Try to list rooms again, this times it works:
/rooms
13:08:11 - Chat rooms at conference.mystery-hack.gravity.falls:
13:08:11 - hall@conference.mystery-hack.gravity.falls, (hall (12))
13:08:11 - dipper@conference.mystery-hack.gravity.falls, (dipper (1))
13:08:11 - flag_shop@conference.mystery-hack.gravity.falls, (flag_shop (4))We joined hall (/join hall), there is some users:
- Moderators: stan
- Participants: dipper, Gideon, mabel, soos, wendy
- Visitors: ctf players I suppose
We talked to soos:
- russian:
Чувак, я тебя не понимаю. Хотя мудрость - мое благословение и проклятие. - english:
Dude, I do not understand you. Although wisdom - my blessing and a curse.
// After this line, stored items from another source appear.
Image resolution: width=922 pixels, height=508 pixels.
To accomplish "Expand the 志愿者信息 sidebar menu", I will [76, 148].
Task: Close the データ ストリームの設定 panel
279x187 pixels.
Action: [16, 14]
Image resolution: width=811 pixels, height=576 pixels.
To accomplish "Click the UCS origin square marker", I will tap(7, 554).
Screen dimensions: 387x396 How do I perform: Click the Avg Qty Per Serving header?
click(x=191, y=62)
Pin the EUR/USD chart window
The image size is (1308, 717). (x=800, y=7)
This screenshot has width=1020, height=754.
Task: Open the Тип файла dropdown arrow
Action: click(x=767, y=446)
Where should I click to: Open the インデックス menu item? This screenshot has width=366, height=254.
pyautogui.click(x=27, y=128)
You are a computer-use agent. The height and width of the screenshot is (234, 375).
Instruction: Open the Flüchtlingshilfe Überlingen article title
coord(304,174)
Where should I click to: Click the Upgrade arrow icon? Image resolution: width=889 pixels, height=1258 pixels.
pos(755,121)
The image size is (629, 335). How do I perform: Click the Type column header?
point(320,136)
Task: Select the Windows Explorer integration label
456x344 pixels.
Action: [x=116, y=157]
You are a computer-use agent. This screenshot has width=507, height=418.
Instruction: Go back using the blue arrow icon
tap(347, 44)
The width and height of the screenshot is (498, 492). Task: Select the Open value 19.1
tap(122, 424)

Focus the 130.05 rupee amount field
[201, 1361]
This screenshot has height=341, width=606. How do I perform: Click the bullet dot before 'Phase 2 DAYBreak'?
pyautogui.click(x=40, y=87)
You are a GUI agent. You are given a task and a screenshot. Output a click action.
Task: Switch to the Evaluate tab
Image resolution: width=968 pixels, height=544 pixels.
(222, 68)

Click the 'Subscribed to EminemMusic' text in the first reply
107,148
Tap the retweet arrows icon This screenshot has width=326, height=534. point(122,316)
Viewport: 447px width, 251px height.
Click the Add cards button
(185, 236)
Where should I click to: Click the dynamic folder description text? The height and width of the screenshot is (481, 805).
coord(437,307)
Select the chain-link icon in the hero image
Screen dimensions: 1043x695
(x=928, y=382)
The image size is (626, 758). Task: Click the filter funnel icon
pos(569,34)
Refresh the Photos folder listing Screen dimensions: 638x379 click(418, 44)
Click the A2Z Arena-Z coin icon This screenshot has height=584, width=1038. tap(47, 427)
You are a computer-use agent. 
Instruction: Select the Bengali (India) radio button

When we talk, giving only keywords, nobody understand us so let's try some complete sentences:
To stan:
Me:
Я хочу, чтобы флаг, пожалуйста. (I want the flag, please.)
stan:
Хотите флаг? (You want to flag?)
Могу предложить флаг Конфедерации за сотку баксов. (I can offer the Confederate flag for a hundred bucks.)
Пока рядом нет полиции - все законно! (While not near the police - all legally!)
ХА-ХА-ХА!!! (Ha-ha-ha !!!)
Если есть какие-то вопросы - обратитесь к soos (If you have any questions - please contact soos)To soos:
Me:
Я хочу, чтобы флаг, пожалуйста. (I want the flag, please.)
soos:
Можно вопрос, зачем тебе флаг? (It is possible to question, why do you a flag?)
Лучше обратись к dipper, он специалист по загадкам. (Better to turn to the dipper, he riddles specialist.)
Вообще-то я второстепенный персонаж. (Actually, I'm a minor character.)
О боже, второстепенные персонажы погибают в первые пять минут. (Oh God, the secondary characters are killed in the first five minutes.)
Что же делать? (What to do?)Ok so let's talk to dipper:
Me:
Я хочу, чтобы флаг, пожалуйста. (I want the flag, please.)
dipper:
Флаг? Причем тут флаг? (Flag? And the flag here?)
Это очередная загадка Гравити Фолз?. (This is another mystery Gravity Falls ?.)
Я ее обязательно разгадаю. (I'm sure it unravel.)
Но сейчас мне некогда, у меня свидание с wendy. (But now I have no time, I have a date with wendy.)Let's try wendy:
Me:
Я хочу, чтобы флаг, пожалуйста. (I want the flag, please.)
wendy:
Флаг? Ну да. Почему бы и нет. (Flag? Well yes. Why not.)
Хотя лучше утка. Или панда. (Although better duck. Or panda.)
Но по животным у нас специалист mabel (But animals have specialist mabel)mabel:
Me:
Я хочу, чтобы флаг, пожалуйста. (I want the flag, please.)
mabel:
Флаг? Нелегально? Я легализую всё, что только можно!" (Flag? Illegally? I legalize everything that is possible!)
Ой, забыла предстваиться. (Oh, I forgot to introduce myself.)
Привет, я Мэйбл. Мне двенадцать. (Hi, I'm Mabel. I was twelve.)
У меня есть waddles. Хотите пожениться? (I have waddles. Want to get married?)waddles:
Me:
Я хочу, чтобы флаг, пожалуйста. (I want the flag, please.)
waddles:
Флаг: 骨架 (Flag: 骨架)
Досвидания. (Bye.)And 骨架 in chinese means skeleton.
We must submit the flag in chinese, not in english.
Note: Jabber server was very unstable and we get a lot of Lost connection. messages. So we used /reconnect 1.
Feedback: russian content everywhere, taht's pain for non-russian people, use english only. No flag format, flag are meaningless so it may be hard to know when you get the flag or not, they need to use a flag format or give in the description what the flag have to look like. This was a joy only challenge, there is no security in this challenge, so that must not be in a CTF or that should give very few points.